In a preferred embodiment, each agent selects a communication mode to be used at time t, including:

judging whether idle channels exist in the system: if yes, adopting a special mode to communicate;

otherwise, judging whether the QoS requirement of the D2D user and the cellular user is met after the resource blocks are multiplexed: if yes, the D2D user enters a special mode, and the shared cellular user resource is communicated; otherwise, entering a waiting mode, and not communicating until an idle channel exists in the system, and then initiating a communication request again.

In a preferred embodiment, the jackpot expression is:

wherein, gamma ⁿ Representing discount factor, and its value is 0,1]The interval is within;indicating a reward desire; />Representing an instant prize; n represents the discounted power of rewards for several steps in the future.

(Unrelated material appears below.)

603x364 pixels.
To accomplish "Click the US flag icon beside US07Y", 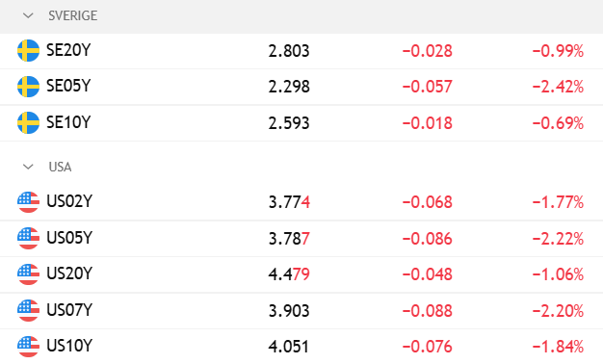I will tap(29, 310).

In an alternative embodiment, referring to fig. 4, the policy optimization is performed on each D2D user by using a MAAC algorithm, centralized training is performed by randomly sampling small amounts of data from an experience pool, updating a predicted value network by using a TD algorithm, updating parameters of the predicted value network by using a gradient descent method, calculating a cumulative prize based on a prize obtained by an action performed by an agent, setting a policy gradient according to the cumulative prize, and circularly updating parameters of the predicted policy network by using a gradient ascent method based on the policy gradient, including:

in a multi-agent environment, a prediction strategy network pi= { pi of all agents is adopted ₁ ,π ₂ …π _N A predictive value network q= { Q ₁ ,Q ₂ …Q _N The parameters of } are respectively defined asAnd->Target policy network pi ' = (pi ' of all agents ' ₁ ,π′ ₂ ......π′ _N ) Target value network Q ' = (Q ' ' ₁ ,Q′ ₂ ......Q′ _N ) The parameters of (2) are defined as +.>And->

Judging whether the number of experience groups stored in the experience pool meets a preset threshold value or not: if yes, executing centralized training, otherwise, not performing operation;

wherein the centralized training comprises:

randomly sampling small batches from an experience pool, and establishing a current round training data set;

the predictive strategy network of the ith agent is in state s _t Generating a selection action a for input by adopting epsilon-greedy strategy _t Policy a of (a), agent performs action a _t The state transitions to s' and gets rewards r _t The method comprises the steps of carrying out a first treatment on the surface of the Wherein the method comprises the steps of the process comprises, the epsilon-greied policy expression is:

wherein A represents an action strategy of an agent; the value of epsilon is continuously attenuated along with the learning process;

approximating the action cost function with the predictive value network, updating the predictive value network with the TD algorithm, and learning the Q function, i.e., the action cost function, with the Belman equation The predicted value network of the ith agent is based on the state s of the agent _t And action a _t For input, output action cost function->The target value network takes the converted state s 'and the next action a' as input and outputs the next action value function

According to the output of the predicted value network and the target value network, updating the predicted value network by minimizing a loss function by adopting a function approximation method; wherein the loss function expression is as follows:

wherein y is _i Is the target value, is generated by the target value network, y _i ＝r _i +γQ _i (s′,a'|θ ^Q ) Gamma represents discount factor, and the value is 0,1]In the interval, the smaller the gamma is, the less attention is paid to future benefits, and when the gamma is equal to 0, only the immediate benefits are considered, and as the gamma is more and more approaching to 1, the future benefits are more and more emphasized;outputting the predicted value as a predicted value by a predicted value network;

definition of TD-error asUpdating parameter θ of predictive value network using gradient descent method ^Q The TD-error is reduced, so that the prediction error is reduced;

according to the accumulated rewards of the ith agent, a strategy gradient is defined, and the expression is as follows:

in the method, in the process of the invention,representing the gradient of the Q function obtained in the predictive value network; />A deterministic policy gradient representing a predictive policy network; d represents an experience pool;

based on the strategy gradient, updating parameters of the prediction strategy network by adopting a gradient ascending method

In this alternative embodiment, the selection action a is generated using an ε -greedy policy _t The strategy A of (2) is to randomly select actions with a probability epsilon and select actions with a probability of 1-epsilon, so that the action value of the action value at the next moment is the largest, and the value of epsilon is continuously attenuated along with the learning process, so that the fact that the intelligent agent uses more exploration strategies to fully explore the whole state space in the beginning stage of learning, find all possible states, and the learning strategies are more mature along with the learning process, so that more greedy strategies are used, and the action with the largest current value is selected.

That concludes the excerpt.